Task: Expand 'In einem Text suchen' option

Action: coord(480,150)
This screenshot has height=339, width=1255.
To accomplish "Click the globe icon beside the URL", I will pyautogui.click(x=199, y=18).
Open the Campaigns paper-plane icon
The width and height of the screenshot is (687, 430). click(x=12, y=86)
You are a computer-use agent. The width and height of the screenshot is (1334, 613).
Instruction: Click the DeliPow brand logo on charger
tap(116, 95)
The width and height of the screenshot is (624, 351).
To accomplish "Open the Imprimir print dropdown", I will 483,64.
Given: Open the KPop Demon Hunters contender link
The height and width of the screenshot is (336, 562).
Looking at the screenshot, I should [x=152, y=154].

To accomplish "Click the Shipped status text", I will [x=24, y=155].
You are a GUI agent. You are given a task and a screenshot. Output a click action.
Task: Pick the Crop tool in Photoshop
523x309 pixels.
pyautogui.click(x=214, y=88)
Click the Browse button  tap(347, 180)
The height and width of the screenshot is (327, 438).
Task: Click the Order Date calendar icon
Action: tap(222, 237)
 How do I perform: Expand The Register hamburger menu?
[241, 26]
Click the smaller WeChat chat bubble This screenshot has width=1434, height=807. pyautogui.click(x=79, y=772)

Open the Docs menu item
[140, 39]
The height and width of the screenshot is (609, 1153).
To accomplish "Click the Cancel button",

::::::::

SUA TAREFA: Reproduza todas as entradas acima sem alterar nenhum caractere.

SOLUÇÃO ESCRITA:
Task: Expand 'In einem Text suchen' option

Action: coord(480,150)
This screenshot has height=339, width=1255.
To accomplish "Click the globe icon beside the URL", I will pyautogui.click(x=199, y=18).
Open the Campaigns paper-plane icon
The width and height of the screenshot is (687, 430). click(x=12, y=86)
You are a computer-use agent. The width and height of the screenshot is (1334, 613).
Instruction: Click the DeliPow brand logo on charger
tap(116, 95)
The width and height of the screenshot is (624, 351).
To accomplish "Open the Imprimir print dropdown", I will 483,64.
Given: Open the KPop Demon Hunters contender link
The height and width of the screenshot is (336, 562).
Looking at the screenshot, I should [x=152, y=154].

To accomplish "Click the Shipped status text", I will [x=24, y=155].
You are a GUI agent. You are given a task and a screenshot. Output a click action.
Task: Pick the Crop tool in Photoshop
523x309 pixels.
pyautogui.click(x=214, y=88)
Click the Browse button  tap(347, 180)
The height and width of the screenshot is (327, 438).
Task: Click the Order Date calendar icon
Action: tap(222, 237)
 How do I perform: Expand The Register hamburger menu?
[241, 26]
Click the smaller WeChat chat bubble This screenshot has width=1434, height=807. pyautogui.click(x=79, y=772)

Open the Docs menu item
[140, 39]
The height and width of the screenshot is (609, 1153).
To accomplish "Click the Cancel button",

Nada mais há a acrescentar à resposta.